Pathologic conditions with penetration of a nerve by a neighboring vessel have been identified at different locations. Patrick [
10] reported a case of tic douloureux caused by the anterior inferior cerebellar artery passing through the trigeminal nerve. In rare cases of trigeminal neuralgia, intraneural vessels penetrating the trigeminal nerve have been identified [
11,
12]. Hemifacial spasm patients whose symptoms were caused by intraneural vessels passing through the facial nerve were also reported [
13,
14]. Considering the abovementioned cases in which the intraneural vessels resulted in neuropathies, penetration of the posterior division of the femoral nerve by the arterial branch might also have caused pain or paresthesia, particularly of the medial aspect of the leg in the distribution of the saphenous nerve derived from the posterior division. However, it was not possible to identify the preterm pathologies of the donor used in this study because of the limited available medical records.
Awareness of this anatomic variation is important for regional anesthesiologists performing the femoral nerve block [
2]. The inguinal crease has been recommended for transducer placement or needle insertion site in ultrasound-guided regional anesthesia for the femoral nerve block [
15]. According to Lechner et al. [
16], the inguinal creases lies distal to the inguinal ligament by about 6.7 cm. Considering that the point where the ascending branch of the lateral circumflex femoral artery pierced the posterior division of the femoral nerve was 8.4 cm below the inguinal ligament in this case, this point was located near the inguinal crease.
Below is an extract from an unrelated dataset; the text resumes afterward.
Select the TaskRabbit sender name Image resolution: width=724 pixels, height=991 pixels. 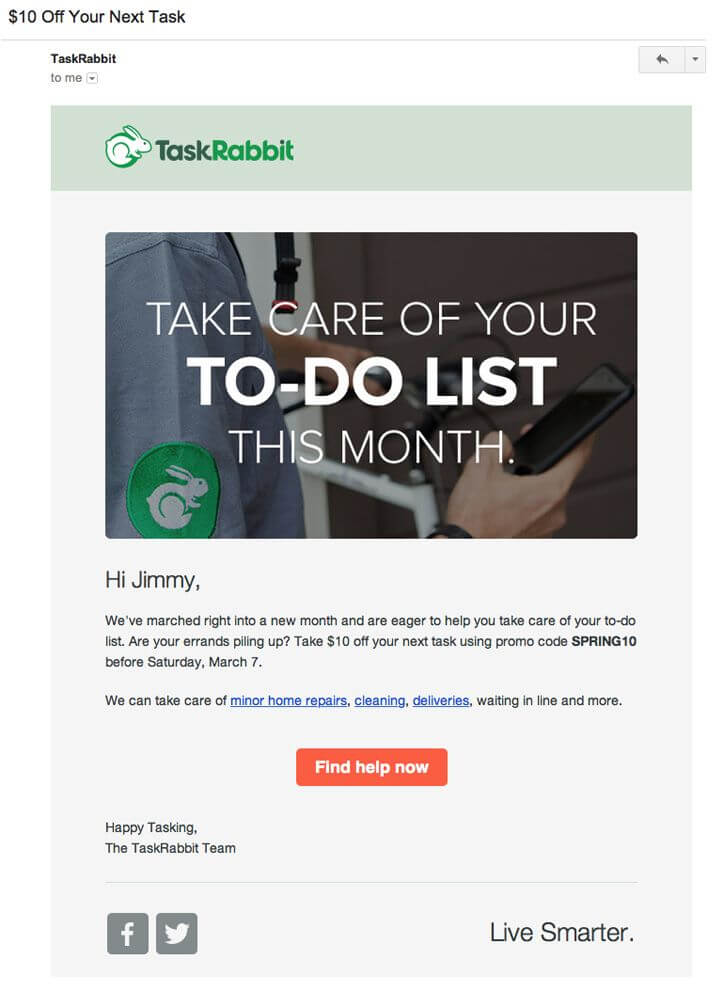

Therefore, displacement of the needle into the arterial branch could happen due to the intimate anatomical relationship between the femoral nerve and the arterial branch of this case, which can cause unexpected complications such as hematoma formation or local anesthetic systemic toxicity [
17]. Conducting ultrasound visualization with recognition of possible vascular variations could reduce the complication rate [
2].
Flap surgeons should also consider this possible variation when harvesting the arterial pedicle for the tensor fascia latae flap. The ascending branch of the lateral circumflex femoral artery forms the major pedicle of the tensor fasciae latae musculocutaneous flap [
6]. In a patient with this variation, the risk of accidental nerve injury would increase while approaching the arterial pedicle because of the intimate anatomical relationship between the ascending branch of the lateral circumflex femoral artery and the femoral nerve.
This is solely based on anatomical dissection, thus the information of depth dimension is lacked. Also, frequency of the variation cannot be suggested.
Despite the abovementioned limitations, an understanding of the anatomic variation identified in this study will be helpful for regional anesthesiologists to minimize unexpected serious complications during the femoral nerve block. In addition, the intraneural vessels identified in the femoral triangle may pose possible pathogeneses of refractory leg pain.